The question arises of ‘who’ exactly oversees all of these regulatory systems of the body. It certainly isn’t my conscious brain, which can barely organise my wardrobe. There’s been a lot of research into this and there is evidence of some kind of influential network in our brains overseeing the overall goals of surviving and thriving. Here I could talk about central governors, default neural networks, the autonomic nervous system, or even attempt to impress the reader with long words like the hypothalamic periventricular nucleus

Or simply fall back on a handy metaphor. I like to think of our central regulator as the conductor of an orchestra. Even though each musician is highly skilled, and each section is able to work together, it's still very easy to slip out of sync with the orchestra as a whole (if you've ever played an instrument along with a metronome you'll see how easily this happens). The conductor is there to synchronise the whole performance. 

Alternatively, you could imagine it as a music producer, the indispensable ‘hidden’ member of any band, who oversees the overall feel of the music, gets the levels right, and without whose gentle control the musicians would likely fall into an endless cycle of jamming, drinking tea and stealing each other’s partners. In the same way that the conductor keeps time and controls the volume and pace, or the producer gets the album sounding right, our regulator gets us through each 24 hours more or less intact.

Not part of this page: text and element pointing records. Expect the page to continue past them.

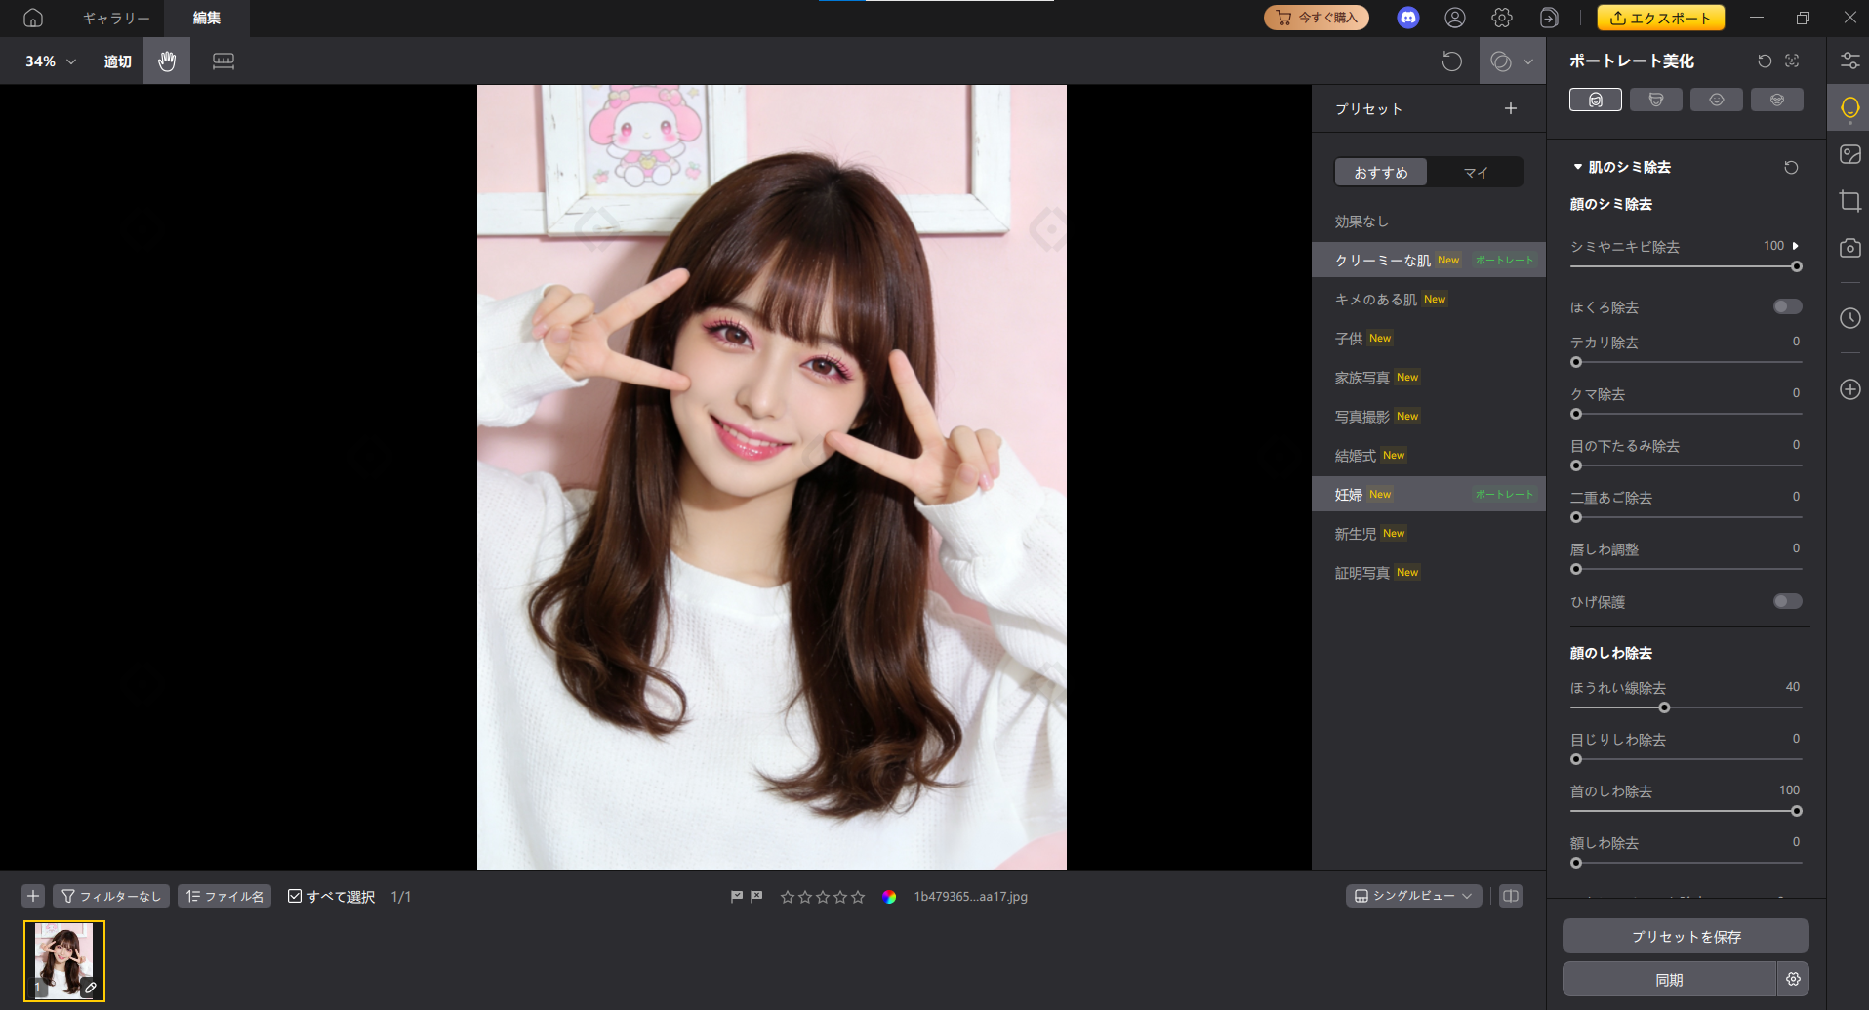The image size is (1869, 1010).
Task: Select the photo thumbnail in the filmstrip
Action: (x=64, y=960)
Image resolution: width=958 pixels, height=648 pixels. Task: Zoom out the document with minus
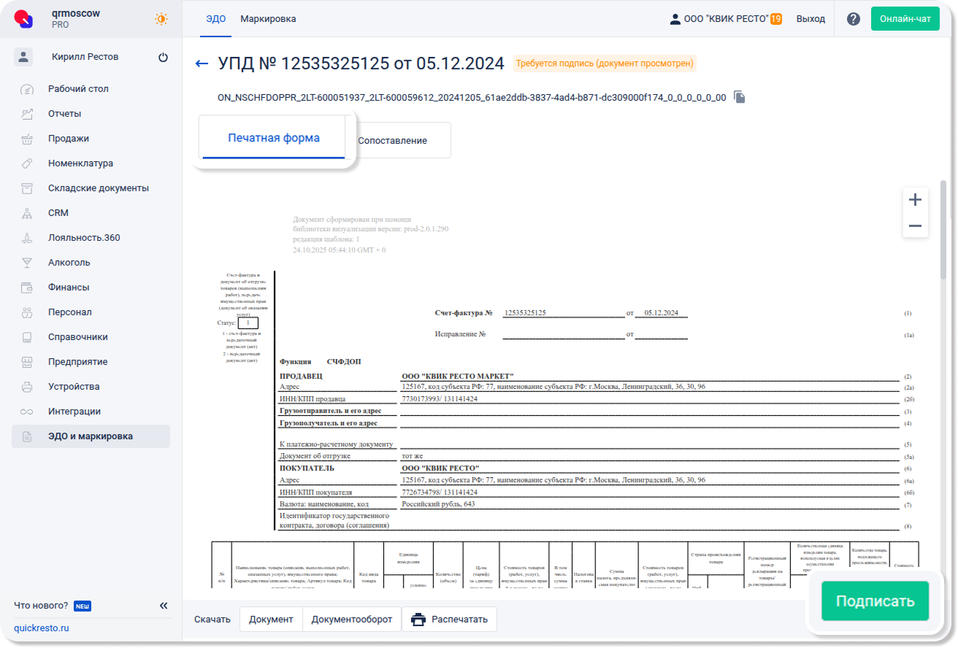click(915, 226)
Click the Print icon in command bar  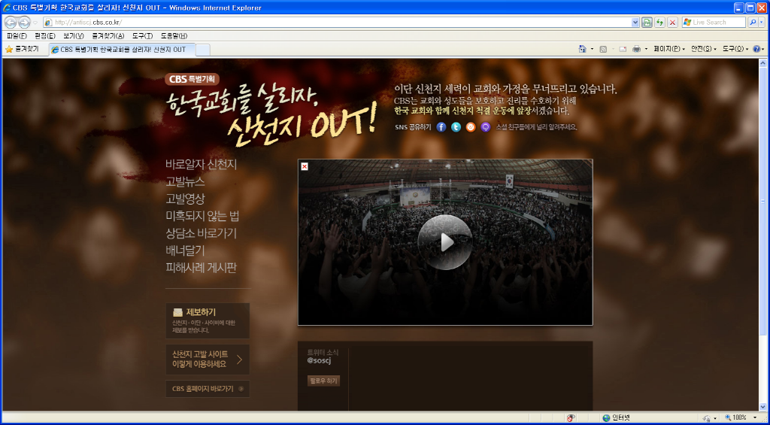(636, 49)
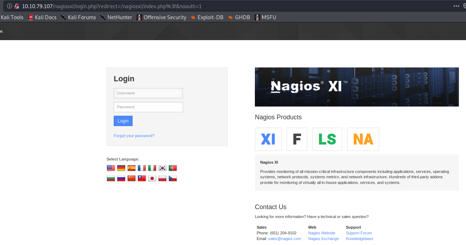Screen dimensions: 466x245
Task: Click inside the Password field
Action: click(148, 107)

So where does this leave me with my mid-afternoon ennui? Well, much the same. But perhaps I can be reassured that I’m not broken, requiring some external fix, or in need of an extended recharge that will never happen. I just need to respect my rhythms. The lessons, for what they’re worth, are perhaps just too simple for my modern mind to comprehend: when I’m tired, rest; when I’m hungry, eat; and don’t expect to get anything useful done after 11 o’clock in the morning. There’s always tomorrow.